Your instructions:
Translate this sentence from the PairwiseTurnGPT repository description into Spanish: "The model itself is based on the GPT-2 architecture but uses a dual-transformer approach to model each speaker's utterances separately."

--- Page extract Enclosed Below ---

Paper accepted at SemDial 2024.
This repository contains the code for PairwiseTurnGPT, an End-of-turn detection model trained on the Switchboard corpus PairwiseTurnGPT is based on the work of TurnGPT but modifies the model and spoken dialogue processing to effectively model speaker interactions in overlapping utterances.
This allows us to utilize phenomena such as backchannels, interruptions and overlaps in predicting end-of-turns in spoken dialogues without the need for acoustic features.
The model itself is based on the GPT-2 architecture but uses a dual-transformer approach to model each speaker's utterances separately.
For easy comparison, the original TurnGPT model has been cloned in this repository within the gptonly
folder.
The pairwisegpt
folder contains the code for PairwiseTurnGPT.

--- End of Enclosed Page extract ---
--- Data excerpts Enclosed Below ---

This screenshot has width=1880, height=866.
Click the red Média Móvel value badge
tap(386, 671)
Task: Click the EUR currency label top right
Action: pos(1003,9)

--- End of Enclosed Data excerpts ---
--- Data excerpts Enclosed Below ---

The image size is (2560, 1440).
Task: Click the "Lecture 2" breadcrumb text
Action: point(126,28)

--- End of Enclosed Data excerpts ---

Response to this task:
El modelo en sí se basa en la arquitectura GPT-2, pero utiliza un enfoque de doble transformador para modelar por separado los enunciados de cada hablante.